Extracted data entries

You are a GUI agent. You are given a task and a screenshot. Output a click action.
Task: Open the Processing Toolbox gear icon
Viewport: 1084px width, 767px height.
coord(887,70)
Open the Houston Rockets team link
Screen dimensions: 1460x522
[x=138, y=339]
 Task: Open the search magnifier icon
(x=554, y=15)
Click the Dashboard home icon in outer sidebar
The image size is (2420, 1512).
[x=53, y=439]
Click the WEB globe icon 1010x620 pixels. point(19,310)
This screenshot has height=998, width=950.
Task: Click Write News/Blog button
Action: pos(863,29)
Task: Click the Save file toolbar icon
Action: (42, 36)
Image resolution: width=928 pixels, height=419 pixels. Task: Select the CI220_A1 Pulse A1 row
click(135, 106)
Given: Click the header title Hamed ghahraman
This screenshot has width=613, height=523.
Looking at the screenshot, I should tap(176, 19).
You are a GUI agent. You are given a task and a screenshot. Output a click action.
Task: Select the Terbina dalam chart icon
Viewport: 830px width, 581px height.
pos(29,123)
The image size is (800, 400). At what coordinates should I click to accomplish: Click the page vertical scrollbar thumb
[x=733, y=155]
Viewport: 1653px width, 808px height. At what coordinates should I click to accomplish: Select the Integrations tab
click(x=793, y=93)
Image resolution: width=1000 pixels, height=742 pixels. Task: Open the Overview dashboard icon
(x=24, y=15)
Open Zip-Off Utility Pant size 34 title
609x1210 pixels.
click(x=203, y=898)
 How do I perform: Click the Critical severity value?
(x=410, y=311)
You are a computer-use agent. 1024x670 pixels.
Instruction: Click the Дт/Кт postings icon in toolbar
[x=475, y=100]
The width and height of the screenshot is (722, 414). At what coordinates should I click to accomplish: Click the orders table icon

▶ _Assignment_
Transcribe exactly the lines from the one containing "Instruction: Click the" through the end of the records, both included, and nothing else.

▶ _Your solution_
Instruction: Click the Дт/Кт postings icon in toolbar
[x=475, y=100]
The width and height of the screenshot is (722, 414). At what coordinates should I click to accomplish: Click the orders table icon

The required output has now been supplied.